In addition to reporting this descriptive information, it is worth writing some comments about these data, as they describe both the sample for your meta-analysis and the state of the empirical literature in your field. For instance, it is useful to note if some values of your moderators are underrepresented in the existing literature (e.g., few studies have sampled certain types of individuals, few studies have used a particular methodology), or if certain combinations of moderators (e.g., particular methodologies with certain types of individuals) are underrepresented. It is also useful to comment on study characteristics that did not vary, and potentially to discuss the implications of this homogeneity in the discussion. In short, it is useful to describe the nature of the sample of studies (and by implication, the field of your meta-analysis), and to point out the sampling, measurement, and methodological strengths and shortcomings of this body of research.

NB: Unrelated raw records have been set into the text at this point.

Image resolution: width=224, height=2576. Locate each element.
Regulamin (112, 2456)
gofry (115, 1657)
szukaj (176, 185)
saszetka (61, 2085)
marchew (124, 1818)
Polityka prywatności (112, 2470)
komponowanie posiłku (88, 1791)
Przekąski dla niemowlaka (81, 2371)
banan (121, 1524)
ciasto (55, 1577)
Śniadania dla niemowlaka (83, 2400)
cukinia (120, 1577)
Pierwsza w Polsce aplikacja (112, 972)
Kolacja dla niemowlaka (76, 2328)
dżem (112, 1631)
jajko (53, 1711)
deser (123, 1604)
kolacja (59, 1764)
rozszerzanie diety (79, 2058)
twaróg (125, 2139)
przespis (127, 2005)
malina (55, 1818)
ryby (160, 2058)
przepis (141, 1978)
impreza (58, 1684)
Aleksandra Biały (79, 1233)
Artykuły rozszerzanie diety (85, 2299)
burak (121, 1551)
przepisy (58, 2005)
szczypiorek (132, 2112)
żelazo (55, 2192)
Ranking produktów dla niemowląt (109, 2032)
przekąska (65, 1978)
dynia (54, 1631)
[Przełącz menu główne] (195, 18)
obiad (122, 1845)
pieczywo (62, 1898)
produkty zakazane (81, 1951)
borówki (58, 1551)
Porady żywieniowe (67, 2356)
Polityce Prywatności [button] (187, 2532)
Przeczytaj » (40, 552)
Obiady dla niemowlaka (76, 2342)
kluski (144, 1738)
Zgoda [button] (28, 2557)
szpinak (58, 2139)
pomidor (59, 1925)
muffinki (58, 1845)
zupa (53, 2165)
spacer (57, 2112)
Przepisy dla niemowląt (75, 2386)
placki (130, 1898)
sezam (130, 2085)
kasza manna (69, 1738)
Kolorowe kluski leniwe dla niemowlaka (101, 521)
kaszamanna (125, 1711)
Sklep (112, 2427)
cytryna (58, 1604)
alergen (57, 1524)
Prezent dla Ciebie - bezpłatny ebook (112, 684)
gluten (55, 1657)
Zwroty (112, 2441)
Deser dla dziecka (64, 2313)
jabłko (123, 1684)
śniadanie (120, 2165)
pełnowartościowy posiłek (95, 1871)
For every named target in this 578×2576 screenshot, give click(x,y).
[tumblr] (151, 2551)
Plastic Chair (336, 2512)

4.2. Central Tendencies and Heterogeneity
Turning to the analytic results, most reports describe the results of central tendency and heterogeneity tests before the results of moderator analyses. Regarding central tendency, or (usually) mean effect sizes, you should clearly state whether the mean was obtained through fixed- or random-effects models, the standard error of this mean effect size, and the (typically 95%) confidence interval of this mean. Although the confidence interval generally suffices for significance testing, you might also choose to report the statistical significance of this effect size. In reporting these results, be sure to provide “words” that help readers make sense of the “numbers.” Put differently, avoid simply listing means, confidence intervals, and the like, but rather provide narrative descriptions of them. For instance, it might be useful to some readers to have the direction of association described (e.g., to interpret a positive mean correlation: “Higher levels of relational aggression are associated with higher peer rejection”), and it is usually useful to characterize the magnitude of effect sizes according to standards in your field or else commonly applied guidelines (e.g., Cohen, 1969, characterization of rs ~ ±.10, .30, and .50 as small, medium, and large, respectively).
In addition to the mean effect size, it is important to describe the heterogeneity of effect size to give readers a sense of the consistency versus variability as well as range of findings. Although you will almost certainly report the results of the heterogeneity test, the Q statistic described in Chapter 8 (Section 8.4), you should bear in mind the limits of this statistic given that it is a statistical significance test (i.e., it can have very high or low statistical power). For this reason, it may be useful to supplement reporting of the Q statistic with a description of the magnitude of heterogeneity. One possibility might be to describe quantitatively the magnitude of this heterogeneity by reporting the I2 index. Another possibility might be to visually display the heterogeneity using one of the figures I describe in Section 13.3. With either approach, it is important to describe (again, using words) this homogeneity or heterogeneity, and how this information was used in decisions regarding other analyses (e.g., to use random-effects models, to perform moderator analyses).
4.2. Moderator Analyses
If moderator analyses are conducted in your meta-analysis (and most metaanalyses will involve some moderator analyses), then it is important to fully report these results. Specifically, you should report the Q statistic, degrees of freedom, and significance level for each moderator analysis you perform (whether performed within an ANOVA or a regression framework; see Chapter 9). It is also common to report the within-group or residual heterogeneity (Q) remaining after accounting for this moderator or set of moderators. For categorical moderators with more than two levels, it is also necessary to report results of follow-up comparisons (see Chapter 9).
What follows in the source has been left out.